-- EXERCISE DATA follows --
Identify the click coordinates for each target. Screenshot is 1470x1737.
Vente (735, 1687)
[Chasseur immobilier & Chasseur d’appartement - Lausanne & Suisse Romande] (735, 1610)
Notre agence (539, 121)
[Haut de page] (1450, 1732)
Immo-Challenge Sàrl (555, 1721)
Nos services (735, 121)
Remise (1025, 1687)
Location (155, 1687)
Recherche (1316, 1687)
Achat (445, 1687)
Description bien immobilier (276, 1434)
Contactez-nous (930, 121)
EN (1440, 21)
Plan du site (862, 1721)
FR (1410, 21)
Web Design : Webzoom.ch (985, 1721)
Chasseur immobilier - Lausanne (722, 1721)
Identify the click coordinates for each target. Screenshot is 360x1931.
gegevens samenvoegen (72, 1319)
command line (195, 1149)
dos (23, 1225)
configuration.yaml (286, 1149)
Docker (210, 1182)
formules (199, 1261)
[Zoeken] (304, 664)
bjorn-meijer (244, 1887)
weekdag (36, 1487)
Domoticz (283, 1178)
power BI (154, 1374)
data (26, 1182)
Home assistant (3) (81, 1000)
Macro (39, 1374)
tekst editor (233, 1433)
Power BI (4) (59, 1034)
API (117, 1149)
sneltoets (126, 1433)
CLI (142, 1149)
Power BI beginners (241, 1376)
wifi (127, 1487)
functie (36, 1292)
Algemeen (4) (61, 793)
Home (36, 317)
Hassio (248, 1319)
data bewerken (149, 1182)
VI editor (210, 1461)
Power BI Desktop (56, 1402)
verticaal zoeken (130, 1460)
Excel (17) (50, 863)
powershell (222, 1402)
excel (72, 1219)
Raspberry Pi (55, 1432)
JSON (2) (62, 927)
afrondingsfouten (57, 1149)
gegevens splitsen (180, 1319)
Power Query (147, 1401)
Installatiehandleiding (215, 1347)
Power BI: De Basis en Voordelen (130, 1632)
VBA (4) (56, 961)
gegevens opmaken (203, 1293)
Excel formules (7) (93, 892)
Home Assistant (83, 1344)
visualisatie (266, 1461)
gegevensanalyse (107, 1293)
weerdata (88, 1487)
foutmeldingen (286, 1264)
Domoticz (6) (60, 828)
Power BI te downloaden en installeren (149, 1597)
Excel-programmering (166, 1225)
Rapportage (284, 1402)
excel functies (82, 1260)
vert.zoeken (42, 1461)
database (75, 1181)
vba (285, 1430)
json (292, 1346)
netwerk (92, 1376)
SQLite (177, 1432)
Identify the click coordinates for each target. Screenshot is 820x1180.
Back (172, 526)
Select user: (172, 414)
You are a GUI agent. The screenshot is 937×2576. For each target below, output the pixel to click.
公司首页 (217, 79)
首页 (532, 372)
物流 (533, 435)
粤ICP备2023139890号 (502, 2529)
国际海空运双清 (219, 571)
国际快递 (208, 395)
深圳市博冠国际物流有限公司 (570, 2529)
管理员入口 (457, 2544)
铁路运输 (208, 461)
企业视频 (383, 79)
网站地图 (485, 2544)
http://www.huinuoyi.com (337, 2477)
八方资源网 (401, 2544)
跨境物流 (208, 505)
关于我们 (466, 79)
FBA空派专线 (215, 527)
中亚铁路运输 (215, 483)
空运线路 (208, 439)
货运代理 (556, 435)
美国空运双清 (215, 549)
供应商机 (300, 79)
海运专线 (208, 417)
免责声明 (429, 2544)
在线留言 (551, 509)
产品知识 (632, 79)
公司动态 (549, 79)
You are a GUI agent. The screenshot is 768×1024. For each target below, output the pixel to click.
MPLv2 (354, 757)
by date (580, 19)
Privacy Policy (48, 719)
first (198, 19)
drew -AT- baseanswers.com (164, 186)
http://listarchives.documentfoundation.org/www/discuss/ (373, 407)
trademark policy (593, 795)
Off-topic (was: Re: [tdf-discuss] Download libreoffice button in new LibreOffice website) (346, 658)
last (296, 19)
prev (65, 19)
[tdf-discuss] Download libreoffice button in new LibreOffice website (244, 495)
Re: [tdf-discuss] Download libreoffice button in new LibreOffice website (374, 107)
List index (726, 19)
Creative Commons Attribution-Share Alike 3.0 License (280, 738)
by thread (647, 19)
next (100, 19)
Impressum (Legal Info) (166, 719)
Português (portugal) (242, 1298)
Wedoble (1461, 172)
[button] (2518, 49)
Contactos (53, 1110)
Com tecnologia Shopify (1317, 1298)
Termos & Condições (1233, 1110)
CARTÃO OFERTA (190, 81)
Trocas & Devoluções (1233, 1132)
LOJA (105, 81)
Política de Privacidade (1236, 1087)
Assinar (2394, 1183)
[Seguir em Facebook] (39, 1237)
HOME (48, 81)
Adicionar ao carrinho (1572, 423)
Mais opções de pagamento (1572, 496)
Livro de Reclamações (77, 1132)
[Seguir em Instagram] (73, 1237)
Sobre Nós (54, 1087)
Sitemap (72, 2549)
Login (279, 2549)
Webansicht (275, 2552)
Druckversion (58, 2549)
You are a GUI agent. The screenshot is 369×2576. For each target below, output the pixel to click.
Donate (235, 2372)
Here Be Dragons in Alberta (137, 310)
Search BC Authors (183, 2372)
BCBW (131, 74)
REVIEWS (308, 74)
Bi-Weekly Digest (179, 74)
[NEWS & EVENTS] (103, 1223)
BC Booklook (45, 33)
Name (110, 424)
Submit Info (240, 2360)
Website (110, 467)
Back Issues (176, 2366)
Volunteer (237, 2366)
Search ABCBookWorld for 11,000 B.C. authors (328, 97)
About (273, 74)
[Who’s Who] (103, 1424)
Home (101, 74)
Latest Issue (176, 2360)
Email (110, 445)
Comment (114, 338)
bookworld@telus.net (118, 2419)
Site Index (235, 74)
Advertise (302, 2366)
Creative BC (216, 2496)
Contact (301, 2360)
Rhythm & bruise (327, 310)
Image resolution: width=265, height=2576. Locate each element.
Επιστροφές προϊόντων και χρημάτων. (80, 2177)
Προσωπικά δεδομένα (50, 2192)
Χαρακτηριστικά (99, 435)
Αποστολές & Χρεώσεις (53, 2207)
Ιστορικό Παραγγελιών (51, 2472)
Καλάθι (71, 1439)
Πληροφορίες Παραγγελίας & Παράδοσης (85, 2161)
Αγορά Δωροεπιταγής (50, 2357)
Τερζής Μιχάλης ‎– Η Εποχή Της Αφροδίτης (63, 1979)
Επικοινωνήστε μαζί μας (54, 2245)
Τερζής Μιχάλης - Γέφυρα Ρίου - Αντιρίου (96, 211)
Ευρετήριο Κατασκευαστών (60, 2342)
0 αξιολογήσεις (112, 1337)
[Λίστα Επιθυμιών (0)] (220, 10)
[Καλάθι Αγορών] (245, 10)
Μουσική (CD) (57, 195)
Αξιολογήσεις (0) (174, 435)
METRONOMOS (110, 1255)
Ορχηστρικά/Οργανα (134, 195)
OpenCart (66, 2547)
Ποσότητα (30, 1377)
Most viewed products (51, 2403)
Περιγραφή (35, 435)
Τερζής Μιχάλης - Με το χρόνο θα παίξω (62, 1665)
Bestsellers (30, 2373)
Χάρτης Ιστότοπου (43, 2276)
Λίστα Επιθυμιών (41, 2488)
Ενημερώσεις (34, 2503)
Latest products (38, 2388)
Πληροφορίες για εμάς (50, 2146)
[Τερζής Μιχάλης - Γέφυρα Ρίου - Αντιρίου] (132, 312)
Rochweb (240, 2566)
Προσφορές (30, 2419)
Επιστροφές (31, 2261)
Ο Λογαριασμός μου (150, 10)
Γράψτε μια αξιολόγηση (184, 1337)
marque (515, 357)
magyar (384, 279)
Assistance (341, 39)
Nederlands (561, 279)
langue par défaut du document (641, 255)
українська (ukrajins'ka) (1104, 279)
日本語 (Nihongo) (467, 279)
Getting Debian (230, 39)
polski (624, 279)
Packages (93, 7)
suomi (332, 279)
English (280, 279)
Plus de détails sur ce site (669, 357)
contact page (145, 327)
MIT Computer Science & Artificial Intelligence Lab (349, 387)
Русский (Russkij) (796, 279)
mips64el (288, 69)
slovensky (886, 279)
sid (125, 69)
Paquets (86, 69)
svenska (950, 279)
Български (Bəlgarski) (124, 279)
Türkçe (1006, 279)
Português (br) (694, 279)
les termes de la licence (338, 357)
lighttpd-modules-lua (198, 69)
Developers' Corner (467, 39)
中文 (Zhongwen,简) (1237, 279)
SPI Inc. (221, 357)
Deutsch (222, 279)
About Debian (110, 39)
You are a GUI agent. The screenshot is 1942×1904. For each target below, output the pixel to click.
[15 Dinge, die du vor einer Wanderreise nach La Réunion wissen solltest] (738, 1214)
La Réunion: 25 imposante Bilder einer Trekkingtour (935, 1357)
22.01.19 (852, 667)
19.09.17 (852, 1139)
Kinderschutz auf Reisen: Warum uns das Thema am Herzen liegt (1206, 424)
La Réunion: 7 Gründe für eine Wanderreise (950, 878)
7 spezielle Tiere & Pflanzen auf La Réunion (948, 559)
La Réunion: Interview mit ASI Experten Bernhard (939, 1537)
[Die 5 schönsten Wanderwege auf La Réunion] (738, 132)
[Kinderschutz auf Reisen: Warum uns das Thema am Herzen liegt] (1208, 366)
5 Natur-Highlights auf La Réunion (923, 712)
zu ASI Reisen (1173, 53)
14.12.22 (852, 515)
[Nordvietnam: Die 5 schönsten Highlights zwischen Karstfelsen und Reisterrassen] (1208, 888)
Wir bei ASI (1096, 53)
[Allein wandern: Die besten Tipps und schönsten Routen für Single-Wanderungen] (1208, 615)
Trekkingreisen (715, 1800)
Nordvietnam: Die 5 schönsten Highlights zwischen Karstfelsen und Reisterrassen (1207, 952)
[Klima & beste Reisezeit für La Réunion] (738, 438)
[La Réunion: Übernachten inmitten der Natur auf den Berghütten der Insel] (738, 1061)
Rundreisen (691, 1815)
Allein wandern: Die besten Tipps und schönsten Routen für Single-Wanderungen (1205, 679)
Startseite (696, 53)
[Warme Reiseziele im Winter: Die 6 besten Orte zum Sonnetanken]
-- EXERCISE DATA concluded --
From the opening line of the data above through the line that contains "vba (285, 1430)", please print each line as it stands and only those lines.

▸ **RESPONSE TO THE EXERCISE**:
Identify the click coordinates for each target. Screenshot is 1470x1737.
Vente (735, 1687)
[Chasseur immobilier & Chasseur d’appartement - Lausanne & Suisse Romande] (735, 1610)
Notre agence (539, 121)
[Haut de page] (1450, 1732)
Immo-Challenge Sàrl (555, 1721)
Nos services (735, 121)
Remise (1025, 1687)
Location (155, 1687)
Recherche (1316, 1687)
Achat (445, 1687)
Description bien immobilier (276, 1434)
Contactez-nous (930, 121)
EN (1440, 21)
Plan du site (862, 1721)
FR (1410, 21)
Web Design : Webzoom.ch (985, 1721)
Chasseur immobilier - Lausanne (722, 1721)
Identify the click coordinates for each target. Screenshot is 360x1931.
gegevens samenvoegen (72, 1319)
command line (195, 1149)
dos (23, 1225)
configuration.yaml (286, 1149)
Docker (210, 1182)
formules (199, 1261)
[Zoeken] (304, 664)
bjorn-meijer (244, 1887)
weekdag (36, 1487)
Domoticz (283, 1178)
power BI (154, 1374)
data (26, 1182)
Home assistant (3) (81, 1000)
Macro (39, 1374)
tekst editor (233, 1433)
Power BI (4) (59, 1034)
API (117, 1149)
sneltoets (126, 1433)
CLI (142, 1149)
Power BI beginners (241, 1376)
wifi (127, 1487)
functie (36, 1292)
Algemeen (4) (61, 793)
Home (36, 317)
Hassio (248, 1319)
data bewerken (149, 1182)
VI editor (210, 1461)
Power BI Desktop (56, 1402)
verticaal zoeken (130, 1460)
Excel (17) (50, 863)
powershell (222, 1402)
excel (72, 1219)
Raspberry Pi (55, 1432)
JSON (2) (62, 927)
afrondingsfouten (57, 1149)
gegevens splitsen (180, 1319)
Power Query (147, 1401)
Installatiehandleiding (215, 1347)
Power BI: De Basis en Voordelen (130, 1632)
VBA (4) (56, 961)
gegevens opmaken (203, 1293)
Excel formules (7) (93, 892)
Home Assistant (83, 1344)
visualisatie (266, 1461)
gegevensanalyse (107, 1293)
weerdata (88, 1487)
foutmeldingen (286, 1264)
Domoticz (6) (60, 828)
Power BI te downloaden en installeren (149, 1597)
Excel-programmering (166, 1225)
Rapportage (284, 1402)
excel functies (82, 1260)
vert.zoeken (42, 1461)
database (75, 1181)
vba (285, 1430)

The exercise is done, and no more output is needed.